A doula is a woman who is trained to assist another woman during childbirth and who may provide support to the family after the baby is born.
Cate Wiggins is a 29-year-old Childbirth and Postpartum Professional Association (CAPPA) certified doula.
The primary difference in a doula and a midwife is that a doula is a non-medical support person who does not perform medical tasks, while midwives perform clinical tasks such as giving medical advice and catching babies during labor.
According to Wiggin’s official website, her role as a doula is to provide emotional, physical and non-biased informational support to laboring women and their families before, during and immediately following birth. As a CAPPA CLD, she cannot diagnose or give medical advice, or administer medication or perform any clinical task.
Wiggins’ journey to becoming a doula came after the births of both her children. After enduring a drawn-out labor with the birth of Wiggins’ first child she decided she wanted to take a new approach with her second birth and enlisted the help of a doula.
“I did not have a doula with my first kiddo and his labor I think was 16-and-a-half hours. In the grand scheme of how first labors could go, [16-and-a-half hours] was not that bad,” Wiggins said. “It is long enough that you run out of ideas if you don’t have [a doula] that’s trained in it, who can think outside of the emotions of everything, to say, ‘Okay listen, you’re not dying let’s try this and see if this helps.’ ”

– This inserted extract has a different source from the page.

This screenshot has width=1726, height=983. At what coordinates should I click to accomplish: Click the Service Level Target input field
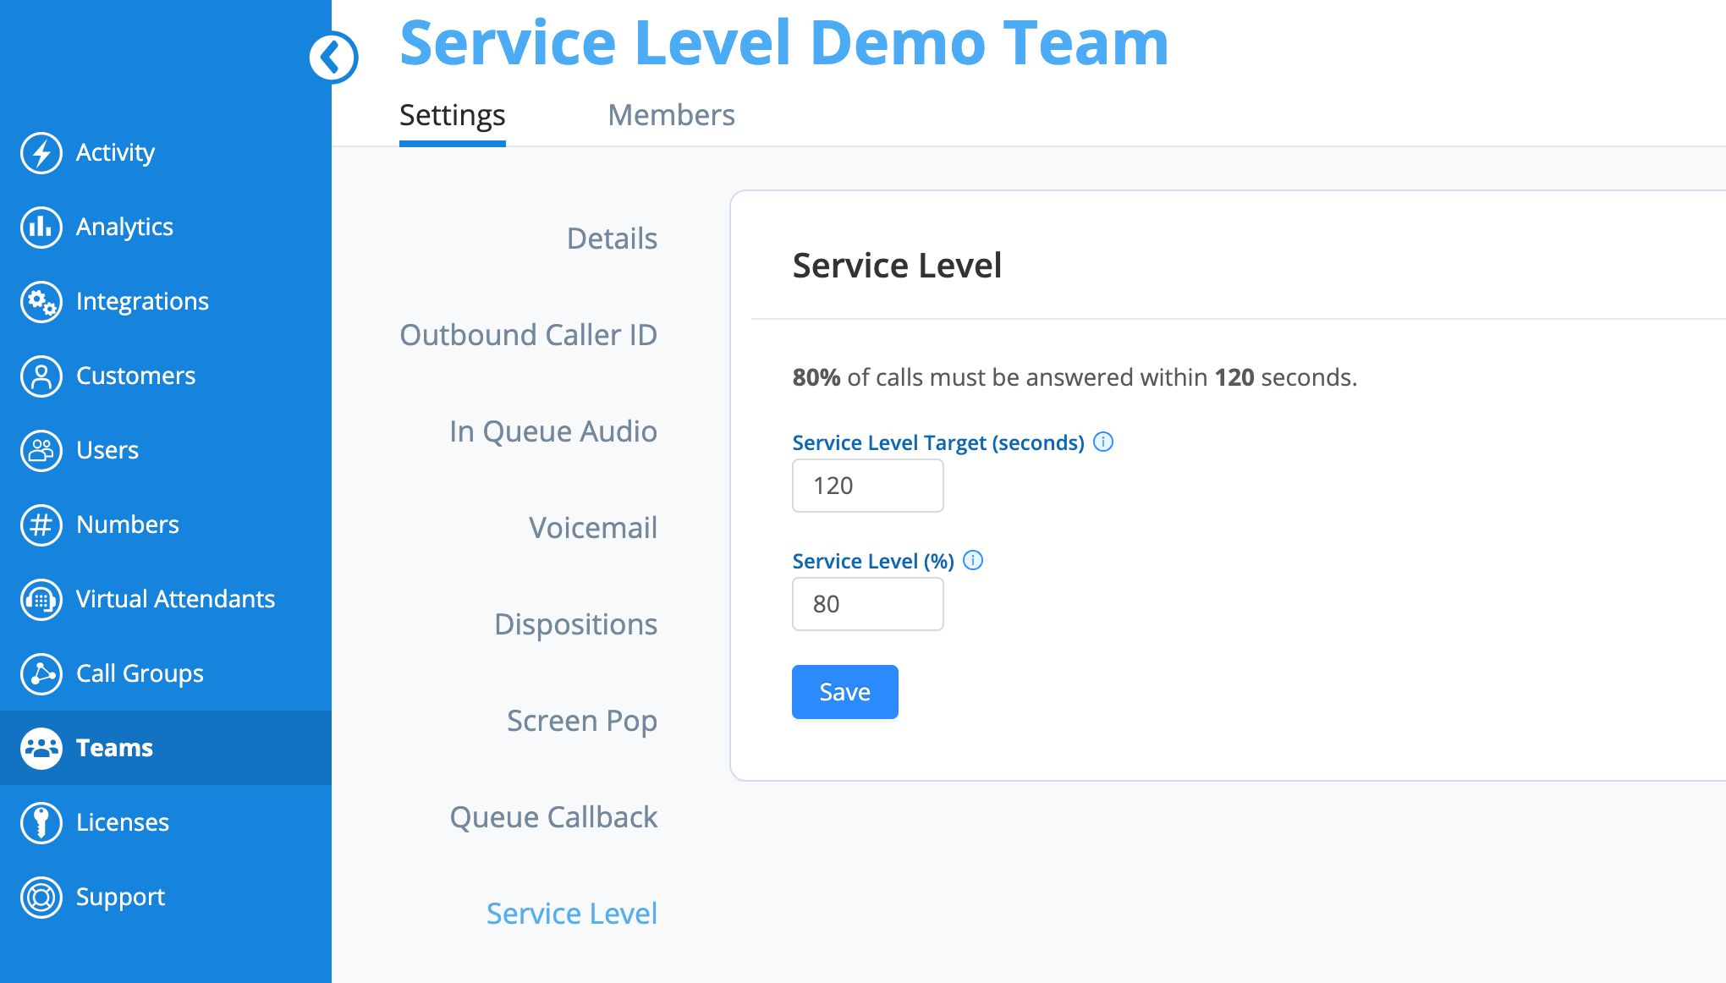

Her next labor with a doula with drastically different, which gave her an appreciation for the profession and the skills a doula has.
“[My second] labor was a lot shorter, it was seven hours and really not as intense. Having her there, having that extra person to give me ideas, give my husband ideas. Just equip us with more tools and positions and encouragement was life-altering to say the least,” Wiggins said.
Following the births of her two children and being a stay at home mom and then a nanny, which she describes as being a “professional mom, Wiggins decided she wanted to have something of her own again. However, she decided she wanted to work and do work that allowed her to spend time with her children, thus she began training to be a doula.
“After my daughter turned 1, I started getting that itch again to do something that was mine, but I could still be flexible with them and not have to put them in full-time daycare,” Wiggins said.
“I started thinking about being a doula and thinking through how much that helped me. Bottom-line the job is encouragement. They say, all a doula needs is her heart and her hands. I kind of had this moment of — I could actually get paid for doing what I love to do which is encouraging people,” Wiggins said. “Really I was always passionate about birth, but [my daughter’s birth] kind of upped it to where it was an extreme passion and so I had the thought that I could marry these two passions of encouraging women and birth.”
After talking about wanting to begin her career as a doula with a friend who had recently found out she was pregnant, as well as voicing her concerns about being on call to attend births as the mother of two children herself, Wiggins received a text the same evening that would launch her into the profession.
It read: “If you want to go to training, I would love to have you as my doula.”
“I thought, ‘I can’t really turn that down,’ ” Wiggins said.
Fortunately for Wiggins, things continued falling into place as there was a training coming to town about a month after receiving the text message. Without hesitation, Wiggins signed up for the course that would take place at the end of April 2016.
Her specific CAPPA course consisted of a two-day in person training followed by an online portion with five books to read, two booklets and various written tests. Doulas have two years to complete their course and Wiggins completed hers in a year and six months.
Additionally, a doula in training has to attend and be evaluated at three separate births. At each birth a doula in training will receive three evaluations, one from an obstetrician or midwife, one from a nurse or midwife assistant, and finally the parents.
These evaluations are something Wiggins said further encouraged her to pursue her goal of becoming a doula.
“It’s nice to hear feedback about really supporting your client and not overstepping any boundaries,” Wiggins said.
The third birth she attended was what Wiggins describes as the birth that gave her the final “yep, I’m going to do this” thought.
“Of course, these women are the ones who give birth to their babies, but I think [my third attended birth] was my first really intensely hands-on birth where I felt like it maybe would’ve been a little different had I not been there,” Wiggins said. “It was the experience of actually doing things and massaging and counter pressure that I was able to do.”
Wiggins received her CAPPA certification on January 10, 2018 after training and assisting in births.
Wiggins attended her first doula birth in June 2016, and as of March 2018 she has attended 20 births including home births, births at the Fort Worth Birthing Center as well as three of Fort Worth’s major hospitals.
According to Wiggins, a common misconception is that doulas can only attend out of hospital births, however, doulas can can attend a birth anywhere there is a qualified care provider present such as a home, hospital or birth center. While Wiggins is happy to join women in the case of a cesarean birth, she is limited by a laboring woman’s specific care provider, anesthesiologist and hospital policy.
In addition to her doula services, she offers birth photography as well as a 1.5-2 hour Comfort Measures Refresher course, and Bodywork and Labor Prep class.
“This isn’t about me. It’s not about my cup being filled up or me getting this high of oxytocin because they had this beautiful amazing birth. It’s about me being there for them and supporting them in their story,” Wiggins said.